From be3bc0634a9b17988190f30c7c33c9e4c545dd21 Mon Sep 17 00:00:00 2001
From: Anh Nguyet Vu <anngvu@gmail.com>
Date: Thu, 15 Aug 2024 15:52:28 -0700
Subject: [PATCH] Update vignette

---
 vignettes/annotate-nf-processed-data.Rmd | 34 +++++++++++-------------
 1 file changed, 15 insertions(+), 19 deletions(-)

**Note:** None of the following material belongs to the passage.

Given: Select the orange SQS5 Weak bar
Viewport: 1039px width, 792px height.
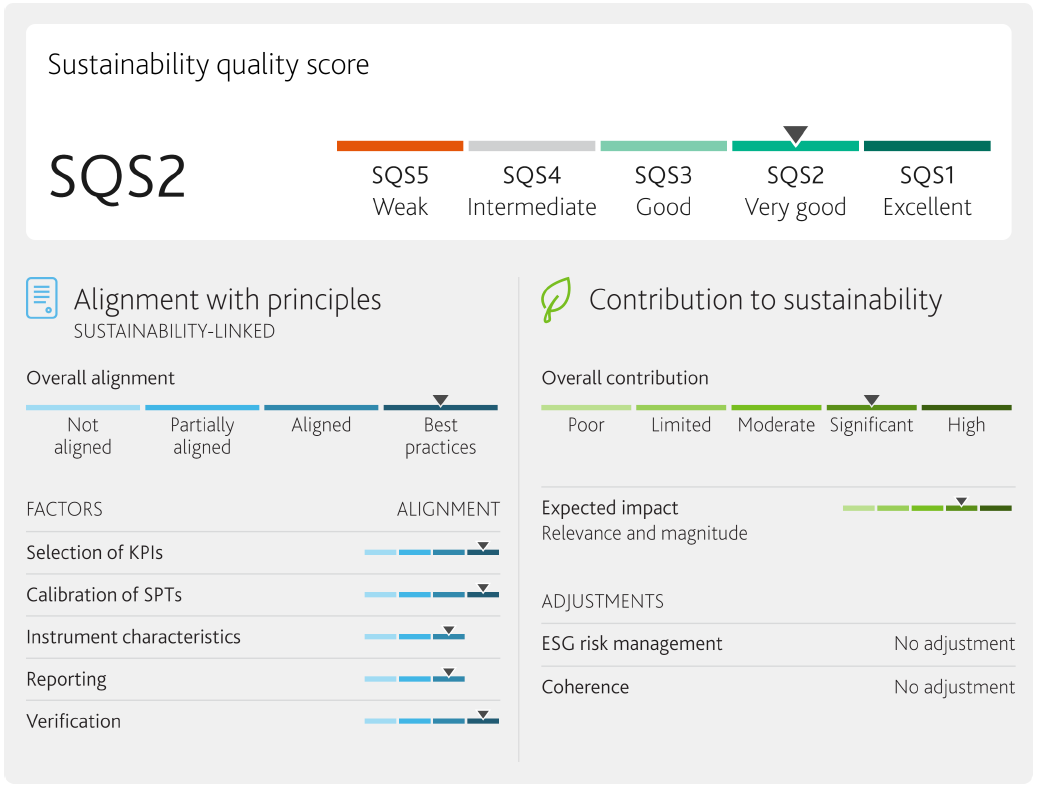Looking at the screenshot, I should [x=400, y=146].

diff --git a/vignettes/annotate-nf-processed-data.Rmd b/vignettes/annotate-nf-processed-data.Rmd
index f39292c..1521262 100644
--- a/vignettes/annotate-nf-processed-data.Rmd
+++ b/vignettes/annotate-nf-processed-data.Rmd
@@ -45,9 +45,6 @@ get back a list of manifests that represent all useful dataset products from the
 
 These manifests can then be used to annotate the files as well as for creation of [Synapse Datasets](https://help.synapse.org/docs/Datasets.2611281979.html). 
 
-### Limitations
-
-- If sample ids and other information are updated on the original raw input files, data must reannotated (synced).
 
 ## Set up
 
@@ -72,6 +69,11 @@ and get into format expected for downstream.
 4. Transfer other meta from input to output processed files (most important are `individualID`, basic individual attributes, `assay`).  
 5. Set annotations for processed data type based on workflow default rules.
 
+Given the above steps, some potential issues should be noted:
+- Processed data files will also be missing or incorrect for anything annotations in that state for input files 
+- If sample ids and other information are updated on the original raw input files, data must be reannotated.
+- Anything that deviates from a relatively standard workflow run, leading to changes in locations or naming of outputs,
+might yield poor results for the annotation functionality here or require more manual composition of steps.
 
 ## nf-rnaseq 
 
@@ -105,16 +107,21 @@ input <- map_sample_input_ss(samplesheet)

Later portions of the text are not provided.